Work instruction A: Duplicate the chemistry guide word for word, from "Dermaline, Bicaridine, and" to "type at times.".
Work instruction B: Go on with the chemistry guide, starting right after its last sentence.

Dermaline, Bicaridine, and Dylovene are the most basic chemicals to make first in the shift, as those three can treat the majority of patients. Keep in mind that Dermaline won't treat every type of heat damage compared to ointment, which will treat ALL heat damage. It treats BURNS, not things like caustic damage. Bicaridine is good for all brute damage but it doesn't heal as much or as fast as the advanced brutes, like say Lacerol. Try to keep that in mind when making other meds, check the guidebook if you're uncertain, as it describes exactly what damage it heals, this guide simplifies the damage type at times.

Some chemicals use other chemicals as precursors, for instance Arithrazine uses Hyronaline which uses Dylovene. You can create common precursors separately and store them in your ChemMaster, or you can create them "inline" in your dispenser. Both are acceptable, the latter is usually a little faster if you are good at it, but is harder.

If a recipe calls for more space than you have in your beaker, you can use a jug instead, or you can use your ChemMaster to make more space. Arithrazine is one of these meds, just dump all the shit into one jug and it'll mix up nicely.

Dataset section:
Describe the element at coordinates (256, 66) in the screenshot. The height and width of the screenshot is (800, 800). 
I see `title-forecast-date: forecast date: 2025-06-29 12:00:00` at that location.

Expected output A:
Dermaline, Bicaridine, and Dylovene are the most basic chemicals to make first in the shift, as those three can treat the majority of patients. Keep in mind that Dermaline won't treat every type of heat damage compared to ointment, which will treat ALL heat damage. It treats BURNS, not things like caustic damage. Bicaridine is good for all brute damage but it doesn't heal as much or as fast as the advanced brutes, like say Lacerol. Try to keep that in mind when making other meds, check the guidebook if you're uncertain, as it describes exactly what damage it heals, this guide simplifies the damage type at times.

Expected output B:
██ ARITHRAZINE | RADIATION | No OD, but it does deal BRUTE damage gradually

[15 silicon + 15 potassium + 15 nitrogen + 45 radium] + 90 hydrogen

Some chemicals use other chemicals as a catalyst, meaning that said chemical is not consumed in the reaction. Most medicines with plasma are an example of this. These chemicals will be labeled with CAT. Remember to always remove the catalyst with your ChemMaster before pouring it into a jug, no one wants their meds spiked.

██ DEXALIN | AIRLOSS | 20u

[CAT 1 plasma + 60 oxygen] x2

Some chemicals have conditions to their healing. Tricordrazine will only heal if a patient's total damage is below 50, but it will heal all the basic damage types. Try to communicate this kind of info concisely in your labels. It specifically heals a small amount of: Brutes, Poision, Heat, Shock and Cold. These can be shortened to "basic" as long jug labels are annoying/hard to read. Use reason when labelling, simpler is better.

██ TRICORDRAZINE | BASIC DAMAGE | Heals all basic damage when under 50

[[30 carbon + 30 oxygen + 30 sugar] + [30 silicon + 30 potassium + 30 nitrogen]]

██ INAPROVALINE | ASPHYXIATION | No OD, but only works when in critical condition

[30 oxygen + 30 carbon + 30 sugar] x2

Those are all the most important basic chemicals.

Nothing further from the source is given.